今日は、中古住宅を買った場合にどのような保証があるのかを考えてみたいと思います。

民法上での決まり

一般的な法律である民法上の規定はどうなっているのか見てみます。

どのようなことができる?

購入した住宅に、欠陥があることが判明した場合の請求はできるのでしょうか?

また、その根拠となる法律はどのようなものかを考えます。

民法では、566条、570条の瑕疵担保の規定が適用されることとなります。

「売買の目的物が地上権、永小作権、地役権、留置権又は質権の目的である場合において、買主がこれを知らず、かつ、そのために契約をした目的を達することができないときは、買主は、契約の解除をすることができる。この場合において、契約の解除をすることができないときは、損害賠償の請求のみをすることができる 。」

このような規定を根拠に、売買した相手方に契約の解除や損害賠償請求をすることができることになります。

いつまでできる?

では、契約解除や損害賠償の請求はいつまでできるのでしょうか?

いつまでもできるとなると、売主も重荷になってしまいます。

そこで次のような規定があります。

「契約の解除又は損害賠償の請求は、買主が事実を知った時から一年以内にしなければならない。」

事実を知った時から、一年以内にしないといけないということになります。

じゃあ、とりあえず欠陥を知ったら1年以内にすればいいから、安心だと思うとそうでない場合もあります。

任意規定なのが残念

実は、先ほどの民法の規定は、任意規定といって、当事者同士で内容を変更することができるのです。

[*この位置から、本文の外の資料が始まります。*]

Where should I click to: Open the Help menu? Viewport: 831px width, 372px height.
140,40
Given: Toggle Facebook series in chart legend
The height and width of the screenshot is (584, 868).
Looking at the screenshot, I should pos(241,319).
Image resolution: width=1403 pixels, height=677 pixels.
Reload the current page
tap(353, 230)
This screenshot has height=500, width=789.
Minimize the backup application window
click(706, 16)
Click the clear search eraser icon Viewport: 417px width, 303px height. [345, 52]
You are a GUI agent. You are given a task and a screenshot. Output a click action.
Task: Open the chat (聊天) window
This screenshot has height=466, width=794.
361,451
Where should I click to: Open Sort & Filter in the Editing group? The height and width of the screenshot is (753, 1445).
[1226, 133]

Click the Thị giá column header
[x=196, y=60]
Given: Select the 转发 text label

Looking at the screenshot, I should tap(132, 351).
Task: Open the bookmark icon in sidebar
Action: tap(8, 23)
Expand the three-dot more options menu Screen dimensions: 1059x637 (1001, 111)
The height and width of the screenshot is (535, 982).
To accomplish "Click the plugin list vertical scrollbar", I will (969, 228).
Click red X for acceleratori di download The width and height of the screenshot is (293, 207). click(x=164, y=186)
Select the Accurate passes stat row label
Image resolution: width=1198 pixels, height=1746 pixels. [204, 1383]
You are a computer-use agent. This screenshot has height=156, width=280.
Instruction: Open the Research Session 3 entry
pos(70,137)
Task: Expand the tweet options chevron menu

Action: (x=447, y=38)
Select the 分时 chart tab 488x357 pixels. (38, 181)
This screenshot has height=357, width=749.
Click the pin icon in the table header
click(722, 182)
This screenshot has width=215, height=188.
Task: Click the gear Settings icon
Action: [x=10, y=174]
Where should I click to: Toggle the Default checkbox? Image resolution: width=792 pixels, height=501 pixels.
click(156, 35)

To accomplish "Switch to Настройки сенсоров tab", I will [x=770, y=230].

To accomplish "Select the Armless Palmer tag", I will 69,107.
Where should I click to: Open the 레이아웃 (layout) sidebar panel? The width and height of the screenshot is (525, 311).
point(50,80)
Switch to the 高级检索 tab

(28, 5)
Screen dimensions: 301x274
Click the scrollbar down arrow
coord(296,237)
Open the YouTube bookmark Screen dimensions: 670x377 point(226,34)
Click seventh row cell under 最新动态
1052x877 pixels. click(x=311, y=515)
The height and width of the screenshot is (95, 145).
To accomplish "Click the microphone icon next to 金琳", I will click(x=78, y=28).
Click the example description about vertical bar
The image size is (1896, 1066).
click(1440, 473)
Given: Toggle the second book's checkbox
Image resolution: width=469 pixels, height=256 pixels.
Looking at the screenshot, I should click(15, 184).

例えば、一般的に住宅の売買においては、「売主は瑕疵担保責任は負わない」というような文言が売買契約書に記載されていると思います。

これは、有効な条文になりますので、購入後、1年経過した時に雨漏りが発生しても売主に請求できないことになってしまいます。

知ってて告げなかったことは適用外

こんな任意規定の条項ですが、知ってて告げなかったことには適用がありません(572条)。

「売主は、第五百六十条から前条までの規定による担保の責任を負わない旨の特約をしたときであっても、知りながら告げなかった事実及び自ら第三者のために設定し又は第三者に譲り渡した権利については、その責任を免れることができない。 」

家が雨漏りしてたけど、黙って売っちゃた時などの場合は責任を免れることはできないということになります。。

最後に

このように、法律上は規定があるのですが、買主側の立場では、保証が十分でないと感じる時もあります。

高い買い物ですので、物件についてはよく見る必要があります。

また、今後の民法の改正により瑕疵という言葉ではなく、契約不適合という表現に代わることになることも付け加えさせていただきます。